Les gestes sont tout autant rigoureux bien qu’ils laissent entrevoir des pointes du tempo flamenco. Sur les musiques interprétées à la guitare par Juan Requena, aux percussions par Augustin Diasssera et David « Chupete » l’ambiance est sombre, rigide et monacale jusqu’au moment où la première surprise vient des jumeaux vêtus de rouge qui entrent en scène pour chanter des chants religieux. Le ténor Diego Pérez et le contre ténor Daniel Pérez créent un trouble étonnant dû à cette rencontre entre deux styles de musique que tout oppose.

Par d’infinies petites touches successives excellemment bien dosées par le metteur en scène Juan Dolores Caballero, les quatre femmes vont oser s’émanciper sur les chants émouvants de José Ángel Carmona.

Les robes strictes glissent, s’évaporent et Patricia Guerrero se transforme en égérie de la libération féminine. Plus rien ne la retient dans sa nouvelle toilette rouge collante et décolletée. Sa danse devient sauvage, effrayante, violente comme si toutes ces années à avoir été enfermée au sein de tant de doctrines s’extirpaient d’un seul coup de son âme et de son corps. Elle est superbe avec sa longue chevelure, sublime tant son rythme est puissant au point de couper le souffle à toute la salle.
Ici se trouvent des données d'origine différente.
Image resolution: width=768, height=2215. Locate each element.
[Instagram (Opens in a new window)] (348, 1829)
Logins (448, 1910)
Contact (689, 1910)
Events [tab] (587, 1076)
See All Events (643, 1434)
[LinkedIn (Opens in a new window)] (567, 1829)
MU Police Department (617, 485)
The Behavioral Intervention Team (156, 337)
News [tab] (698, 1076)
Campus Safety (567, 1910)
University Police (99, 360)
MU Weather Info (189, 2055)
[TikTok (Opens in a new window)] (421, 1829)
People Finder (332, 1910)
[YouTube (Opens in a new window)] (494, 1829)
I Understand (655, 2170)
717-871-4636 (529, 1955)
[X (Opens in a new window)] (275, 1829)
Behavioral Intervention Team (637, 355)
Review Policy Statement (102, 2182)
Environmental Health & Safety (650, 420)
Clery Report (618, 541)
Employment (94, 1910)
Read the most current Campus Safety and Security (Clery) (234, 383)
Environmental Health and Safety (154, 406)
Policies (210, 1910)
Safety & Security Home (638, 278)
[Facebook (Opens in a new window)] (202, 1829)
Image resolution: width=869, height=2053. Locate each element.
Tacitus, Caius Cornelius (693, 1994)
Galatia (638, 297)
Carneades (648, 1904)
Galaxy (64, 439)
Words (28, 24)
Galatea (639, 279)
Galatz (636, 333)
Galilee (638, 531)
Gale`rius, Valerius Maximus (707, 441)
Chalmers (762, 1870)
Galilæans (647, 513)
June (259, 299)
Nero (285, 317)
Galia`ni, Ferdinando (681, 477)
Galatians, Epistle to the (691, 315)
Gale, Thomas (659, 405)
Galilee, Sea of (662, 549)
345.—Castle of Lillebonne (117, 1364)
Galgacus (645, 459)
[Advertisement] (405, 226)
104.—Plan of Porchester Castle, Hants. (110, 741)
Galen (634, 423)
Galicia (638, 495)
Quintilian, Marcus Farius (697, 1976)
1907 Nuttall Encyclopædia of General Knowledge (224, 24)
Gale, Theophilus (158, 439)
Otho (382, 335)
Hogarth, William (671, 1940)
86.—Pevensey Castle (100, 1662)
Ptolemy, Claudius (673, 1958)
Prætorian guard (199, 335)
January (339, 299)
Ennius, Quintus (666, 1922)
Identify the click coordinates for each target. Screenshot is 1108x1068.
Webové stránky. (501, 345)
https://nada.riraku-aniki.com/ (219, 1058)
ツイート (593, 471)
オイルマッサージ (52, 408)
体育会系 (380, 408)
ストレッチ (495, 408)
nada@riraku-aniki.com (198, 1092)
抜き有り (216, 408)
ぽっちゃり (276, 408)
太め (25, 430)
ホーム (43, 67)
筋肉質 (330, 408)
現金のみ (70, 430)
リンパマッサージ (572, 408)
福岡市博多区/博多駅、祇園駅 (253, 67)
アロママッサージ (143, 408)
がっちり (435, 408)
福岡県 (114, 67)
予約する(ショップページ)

Elle hypnotise, charme, subjugue ! Elle rompt avec tous les codes et, soutenue par les percussions, elle danse à la perfection un flamenco qui oscille entre le classicisme et un extraordinaire modernisme. Quelle maîtrise ! Puis les deux jeunes hommes réapparaissent pour chanter l’air de La mort de Didon de Purcell. Mort de l’ancien régime, mort des conventions sociales et enfin, acceptation de la libération de la femme.

Dans Catedral, rien n’est laissé au hasard, entre ombre et plein feux, les lumières sont parfaitement bien étudiées, les musiques choisies avec discernement, les costumes magnifiques et surtout, la chorégraphie de Patricia Guerrero en corrélation avec la mise en scène, dessinent sans aucune fausse note la progression dramaturgique de cette œuvre splendide et émouvante.

Dans un style bien différent, il était charmant d’assister au théâtre Le Molière à la représentation d’El Principito où sous la houlette d’Anabel Veloso, une cinquantaine d’enfants de CM1 de l’école primaire du Parc de Toulouzette de Saint-Sever ont joué une version du Petit Prince  qui débute par « S’il te plait, dessine-moi le flamenco ». Une belle réussite qui a permis aux instituteurs et aux enfants de développer leur imaginaire autour du flamenco basé sur l’œuvre de Saint-Exupéry.

Deux expositions éclatantes de beauté et de vérité : les peintures de Fausto Olivares jusqu’au 15 septembre au Centre d’Art Contemporain Raymond Farbos et les photos de Laura Moulié, Olivia Pierrugues et Prisca B jusqu’au 29 juillet au Musée Despiau-Wlérick.

Arte Flamenco se sont aussi des défilés de mode, des spectacles d’amateurs sous chapiteau, des Baile pour enfants, des rencontres de poésie et arts plastiques, un concours de vitrine (toutes les boutiques jouent le jeu du flamenco) et le village du festival très joliment décoré où chaque matin le public peut y rencontrer les artistes qui présentent leurs pièces.

On l’aura compris, il s’agit d’un festival dans tous les sens du terme qui se conjugue entre fêtes, spectacles, ambiance très joyeuse dans la ville et surtout un partage extrêmement chaleureux entre toutes les initiatives mises en place durant cette semaine de douce folie.